To provide custom settings use initWithConfig.

    { -- MessageToast can also be initialized with custom settings
      messageToast = MessageToast.initWithConfig UpdatedCustomMessageToast { delayInMs = 2000, toastsToShow = 10 }
    }

Establish updates off the MessageToast

The MessageToast can update itself, so that it's only required that the updated MessageToast will be set on the model.

UpdatedSimpleMessageToast updatedMessageToast ->
    -- Only needed to re-assign the updated MessageToast to the model.
    ( { model | messageToast = updatedMessageToast }, Cmd.none )

Display MessageToast in the view

The default view of the MessageToast can be shown by simply passing the MessageToast into the view function.

view : Model -> Html Msg
view model =
    div [ style "width" "100vw", style "height" "100vh" ]
        [ -- Only need to pass the proper MessageToast
          MessageToast.view model.messageToast
        ...
        ]

However, the MessageToast can be customized in a certain extent by overriding attributes (and therefore also stylings) using provided functions (overwriteContainerAttributes, overwriteToastAttributes, overwriteMessageAttributes, overwriteIconAttributes). For further informations see docs.

view : Model -> Html Msg
view model =
    div [ style "width" "100vw", style "height" "100vh" ]
        [ -- Stylings (or in general Html.Attribute's) of the MessageToast view can be overridden
          model.messageToast
            |> MessageToast.overwriteContainerAttributes [ style "top" "20px", style "bottom" "auto" ]
            |> MessageToast.overwriteToastAttributes [ style "font-size" "1rem" ]
            |> MessageToast.view
        ...
        ]

Setup subscription

So that the MessageToast can automatically pop off the time-wise oldest message, simply connect the subscription of the MessageToast to the application.

subscriptions : Model -> Sub Msg
subscriptions model =
    -- MessageToast provides a subscription to close automatically which is easy to use.
    MessageToast.subscriptions model.messageToast

However, if this functionality of automatically disappearing messages is not wanted, this part can be skipped.

Use it

To show a message popup simply generate a toast with one of the 4 type functions (danger, info, success, warning) and call a function onto it to display it with your individual needs. The simplest way is done by piping the generated toast into MessageToast.withMessage.

Example:

-- Message that assigns a new "Danger" message toast to the MessageToast handler with default HTML layout.

ShowDanger ->
    let
        messageToast =
            model.messageToast
                |> MessageToast.warning
                |> MessageToast.withMessage "My warning message"
    in
    ( { model | messageToast = messageToast }, Cmd.none)

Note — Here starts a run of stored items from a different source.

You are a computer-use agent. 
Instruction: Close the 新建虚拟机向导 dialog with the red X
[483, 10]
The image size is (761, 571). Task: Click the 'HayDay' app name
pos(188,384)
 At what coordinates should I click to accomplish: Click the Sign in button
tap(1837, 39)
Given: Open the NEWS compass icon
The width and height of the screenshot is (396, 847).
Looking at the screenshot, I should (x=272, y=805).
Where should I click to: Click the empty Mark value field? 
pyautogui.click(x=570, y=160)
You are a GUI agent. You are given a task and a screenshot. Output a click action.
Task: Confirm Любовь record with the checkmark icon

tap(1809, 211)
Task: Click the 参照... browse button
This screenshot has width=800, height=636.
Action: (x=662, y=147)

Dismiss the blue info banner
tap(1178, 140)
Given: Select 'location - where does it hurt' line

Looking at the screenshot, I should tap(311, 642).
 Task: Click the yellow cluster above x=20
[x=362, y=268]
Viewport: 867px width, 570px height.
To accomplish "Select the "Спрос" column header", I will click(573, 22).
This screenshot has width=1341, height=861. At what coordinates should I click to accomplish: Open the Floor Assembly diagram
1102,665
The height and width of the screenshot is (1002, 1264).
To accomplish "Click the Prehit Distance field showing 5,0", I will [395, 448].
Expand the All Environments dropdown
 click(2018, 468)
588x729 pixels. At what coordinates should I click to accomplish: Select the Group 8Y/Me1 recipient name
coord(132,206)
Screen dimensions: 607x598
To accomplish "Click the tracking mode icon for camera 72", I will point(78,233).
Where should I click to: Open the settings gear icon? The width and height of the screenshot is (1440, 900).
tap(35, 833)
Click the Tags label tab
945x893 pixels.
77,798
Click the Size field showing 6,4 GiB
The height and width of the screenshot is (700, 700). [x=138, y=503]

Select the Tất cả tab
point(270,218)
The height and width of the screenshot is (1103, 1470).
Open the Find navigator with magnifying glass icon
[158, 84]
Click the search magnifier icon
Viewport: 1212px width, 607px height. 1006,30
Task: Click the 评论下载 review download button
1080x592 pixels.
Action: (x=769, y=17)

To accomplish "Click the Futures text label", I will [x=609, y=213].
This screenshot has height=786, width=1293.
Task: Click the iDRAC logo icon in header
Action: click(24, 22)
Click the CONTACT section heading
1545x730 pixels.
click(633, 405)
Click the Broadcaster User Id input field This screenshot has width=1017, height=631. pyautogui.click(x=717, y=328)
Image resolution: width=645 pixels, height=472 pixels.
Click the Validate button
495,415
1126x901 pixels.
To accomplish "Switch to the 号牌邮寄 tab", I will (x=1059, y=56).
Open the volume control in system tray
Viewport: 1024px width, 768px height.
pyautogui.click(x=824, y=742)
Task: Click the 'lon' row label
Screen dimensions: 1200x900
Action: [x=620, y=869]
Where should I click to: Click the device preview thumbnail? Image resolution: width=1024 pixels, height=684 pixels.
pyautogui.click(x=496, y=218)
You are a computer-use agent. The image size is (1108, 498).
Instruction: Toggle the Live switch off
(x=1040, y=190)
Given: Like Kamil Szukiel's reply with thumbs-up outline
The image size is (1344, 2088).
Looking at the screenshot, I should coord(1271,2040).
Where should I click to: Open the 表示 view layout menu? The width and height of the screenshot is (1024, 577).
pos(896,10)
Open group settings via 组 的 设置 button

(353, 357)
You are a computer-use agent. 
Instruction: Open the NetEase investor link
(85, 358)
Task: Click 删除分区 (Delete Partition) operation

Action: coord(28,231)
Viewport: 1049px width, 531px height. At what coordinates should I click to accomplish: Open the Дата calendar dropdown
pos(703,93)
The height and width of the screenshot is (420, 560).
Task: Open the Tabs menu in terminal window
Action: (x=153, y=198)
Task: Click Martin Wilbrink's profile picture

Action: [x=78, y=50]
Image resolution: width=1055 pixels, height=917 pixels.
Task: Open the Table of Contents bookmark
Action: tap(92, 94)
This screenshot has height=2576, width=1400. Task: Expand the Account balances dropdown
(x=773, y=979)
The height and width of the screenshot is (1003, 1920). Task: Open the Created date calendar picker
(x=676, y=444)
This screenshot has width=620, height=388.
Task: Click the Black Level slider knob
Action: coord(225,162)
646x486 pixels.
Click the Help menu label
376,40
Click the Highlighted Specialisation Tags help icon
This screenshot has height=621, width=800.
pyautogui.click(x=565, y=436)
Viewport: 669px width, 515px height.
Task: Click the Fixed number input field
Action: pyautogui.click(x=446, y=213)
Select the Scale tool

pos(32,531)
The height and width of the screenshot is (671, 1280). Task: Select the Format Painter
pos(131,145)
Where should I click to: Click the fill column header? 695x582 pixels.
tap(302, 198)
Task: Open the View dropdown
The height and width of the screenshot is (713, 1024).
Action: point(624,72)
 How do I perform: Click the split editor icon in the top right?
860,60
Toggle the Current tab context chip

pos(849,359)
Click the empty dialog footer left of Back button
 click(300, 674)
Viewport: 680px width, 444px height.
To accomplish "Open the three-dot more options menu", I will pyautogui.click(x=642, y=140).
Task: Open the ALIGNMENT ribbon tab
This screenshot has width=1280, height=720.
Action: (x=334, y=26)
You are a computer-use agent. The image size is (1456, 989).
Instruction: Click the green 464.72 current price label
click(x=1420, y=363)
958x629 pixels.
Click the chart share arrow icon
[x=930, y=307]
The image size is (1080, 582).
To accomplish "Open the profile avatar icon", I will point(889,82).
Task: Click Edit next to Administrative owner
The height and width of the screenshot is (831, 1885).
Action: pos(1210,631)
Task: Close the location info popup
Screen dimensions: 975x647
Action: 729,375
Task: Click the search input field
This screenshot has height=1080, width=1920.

This will display the message with the default HTML layout of the MessageToast. If you want to customize the layout, you can instead pipe the generated toast into MessageToast.withHtml and provide a individual structured HTML layout for the content of the MessageToast.

Example:

-- Message that assigns a new "Danger" message toast to the MessageToast handler with user defined HTML layout.

ShowDanger ->
    let
        messageToast =
            model.messageToast
                |> MessageToast.warning
                |> MessageToast.withHtml (div [] [ text "My title", text "My warning message body" ])
    in
    ( { model | messageToast = messageToast }, Cmd.none)

Example

Examples can be found in the examples/ folder. To build the examples and view it in the browser you can simply run elm make examples/Default.elm or elm make examples/Configured.elm.